I am 20. It is a rainy June evening in the basement of a smoke-filled house. We are playing a drinking game that involves guessing the value of the next card in the deck. However many digits away from your guess indicates the number of drinks you take. The rules are not too complicated. If the correct card is guessed, everybody else has to drink, and you’re allowed to choose to continue your turn, compounding the number of drinks with each additional card.
A card counter I am not, but maybe someone in my brain is. On my first turn, I pick 8, a relatively safe bet considering its location in the middle of the deck. Dead on. I elect to continue. My next prediction: 3. Dead on. As the confidence pulsates through me, watching my friends drink their drinks, I stand up and shout, “This game is too easy. Queen of hearts!” The next card is flipped, revealing a red lady, the right red lady, and the entire room erupts in cheers.

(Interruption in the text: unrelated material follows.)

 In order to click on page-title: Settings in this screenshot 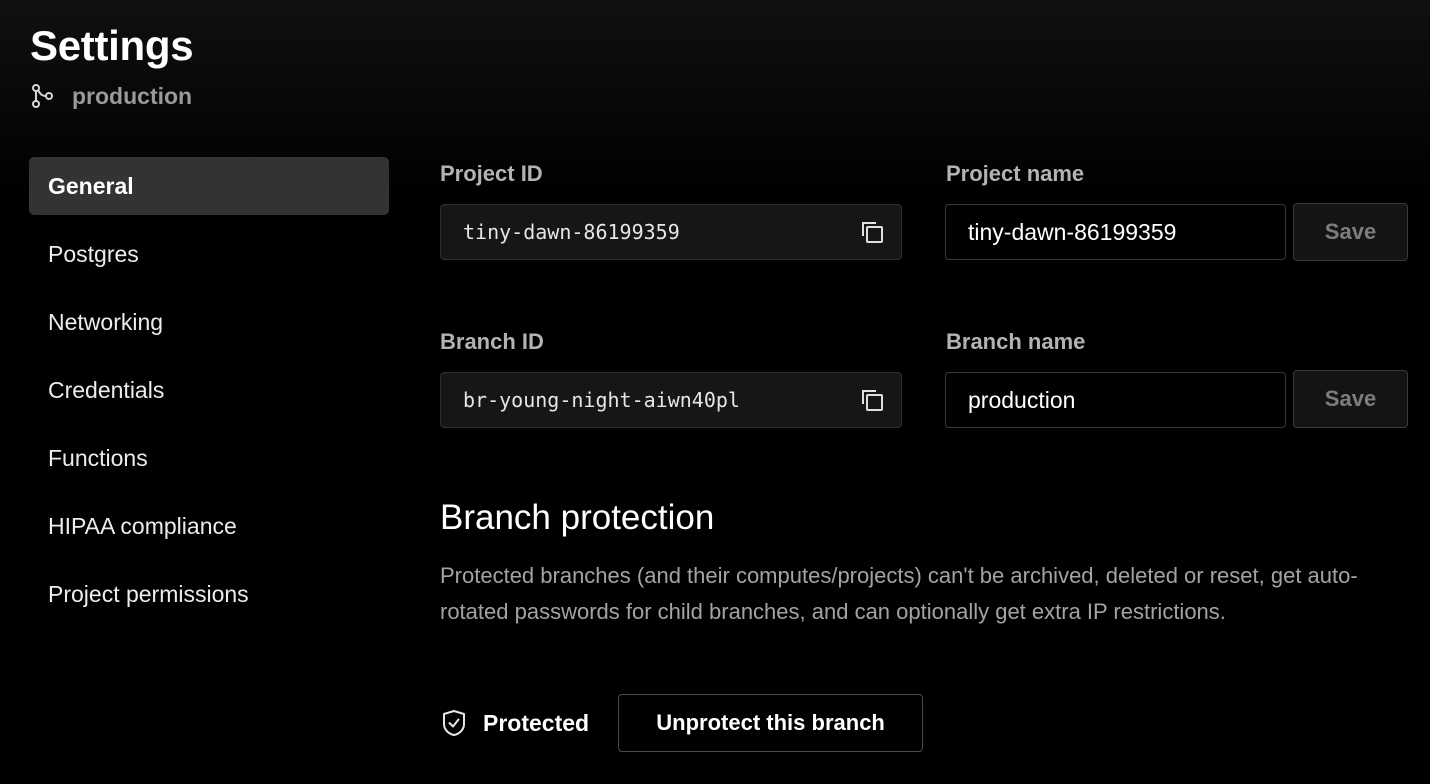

At one point the upstairs neighbour comes down to try to make us be quiet, even threatening to call the cops on us. I reply, “You go back up to your own place or I’ll call the cops ON YOU!” I get another ovation, and the neighbour slinks back upstairs.
I am hailed a hero for the rest of the night and even a few times in the future when the story is referenced by someone else. However, as glorious as that night was, when the queen of hearts showed herself, I could not enjoy it, for I knew I would never again reach these triumphant heights.